The origins of role play

   Role playing, as a category of play, emerges in toddlers before their second birthday. The preschool years are the golden age for pretense and symbolic play, when children turn sheets into Superman capes, chairs into forts, and closets into secret caves with hidden dangers and treasures. Almost any object is a candidate for a prop in a child's theatrical arsenal, and imaginative children can find exotic uses for the most humble household articles.

   When the role play includes other children, a special culture emerges with very strict rules about how to enter the play, maintain the pretense, and make an exit. Holly Giffin studied this kind of make-believe for her doctoral research and observed the existence of an extremely important one called the illusion conservation rule. The players are expected to stay inside the play and avoid any references to the fact that the stage is just a stage, or that "it's only pretend." The illusion must be conserved; out-of-character remarks aggravate the other players because they interrupt the fantasy and diminish its power. If they must leave to answer a nature call or go home for lunch, they are expected to adapt their exit to the illusion's script, at least insofar as their imaginations will allow.

   On a school playground, one of these sociodramatic plays emerged that showed how these rules control the action. Jackie, an imaginative 5 year-old, began using a stick as a telescope from the top of the Jungle Jim, and his younger playmate Sid shouted, "Ahoy, Captain!" from below. Spontaneously, and with no discussion, the curtain on the pirate play went up and the unspoken, but clearly understood rules for participating were put into effect. Sid clambered up to the top and handed Jackie a piece of paper saying, "Here's the map, Captain." From below, another boy shouted, "Hey, I want to play!" Jackie, however, did not acknowledge the newcomer except to point the telescope toward him and announce [to Sid], "Enemy pirate ship approaching. Man the guns." The intruder needed no other hint that he was violating the illusion conservation rule with his OOC entrance, and deftly switched into character as a marauding pirate foe. Later, when the bell rang to line up and return inside, the players wound down the drama as gracefully as they could by stowing their pirate gear under the seesaw and shouting, "Next time, Bluebeard, you'll walk the plank!" The children dropped out of the pretend mode and into the line.

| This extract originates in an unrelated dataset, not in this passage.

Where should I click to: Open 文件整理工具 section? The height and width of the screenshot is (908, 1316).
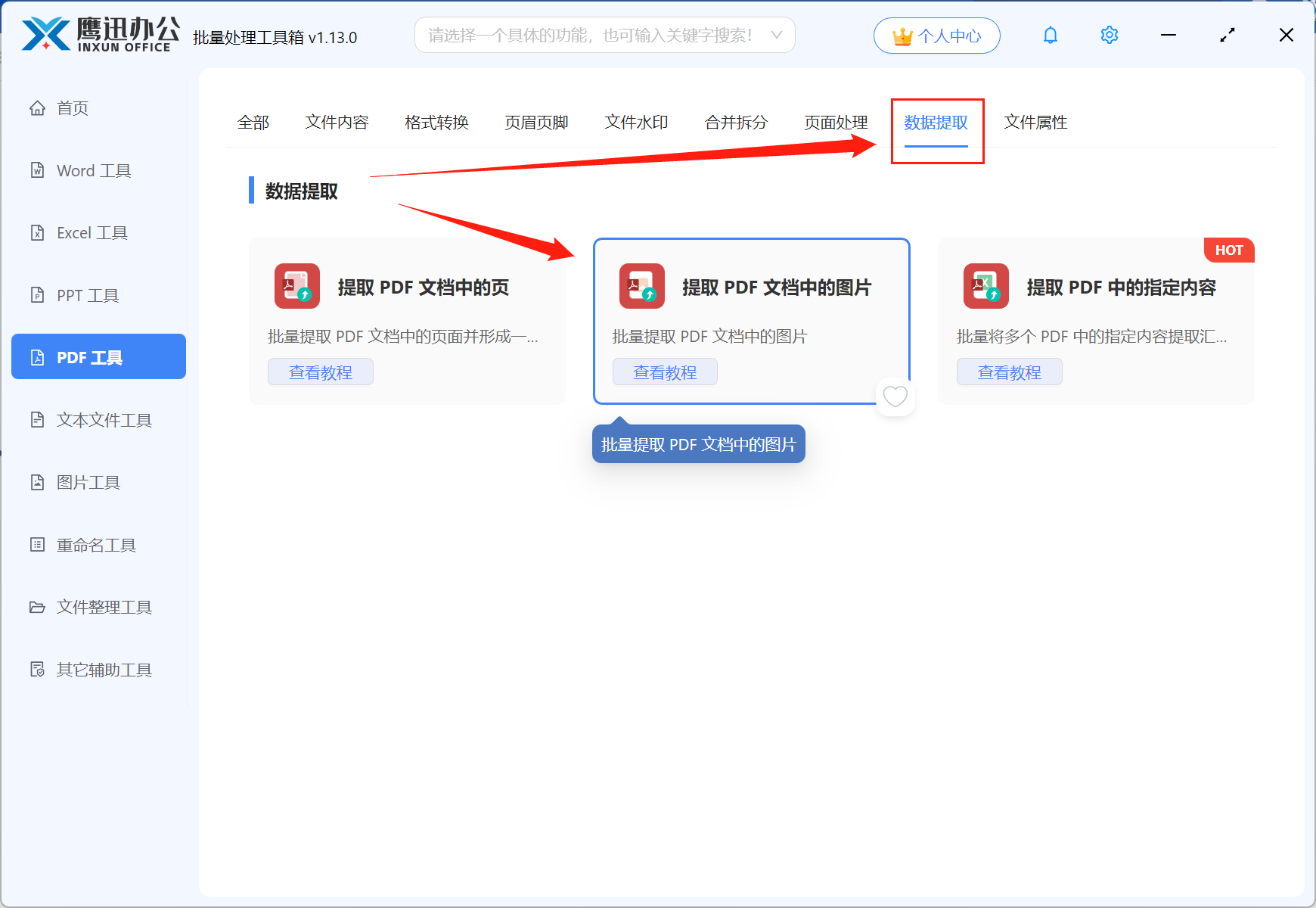point(104,607)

   The clear demarcation children attempt to establish for such games creates a special frame of unreality inside the larger, real-life reality frame. Once they cross the boundary into the role-play frame, they are in a different world where new rules apply. The rules can be just as demanding as those in real-life, sometimes even more so, and they serve to protect the play-frame against leakage from the surrounding real world.

   Children begin losing interest in elaborately constructed role plays by age 5 or 6 and turn instead to other forms of play. They become far more interested, for example, in games of skill and chance in which they can compete against one another without leaving their real-life identities behind them. These games have equally stringent rules but the improvised make-believes and role plays so common in young children have virtually disappeared by the time they enter middle school. By the teenage years, adolescents are experimenting with their identities in other ways but they are certainly not doing spontaneous sociodramas of pirate battles between math and chemistry classes.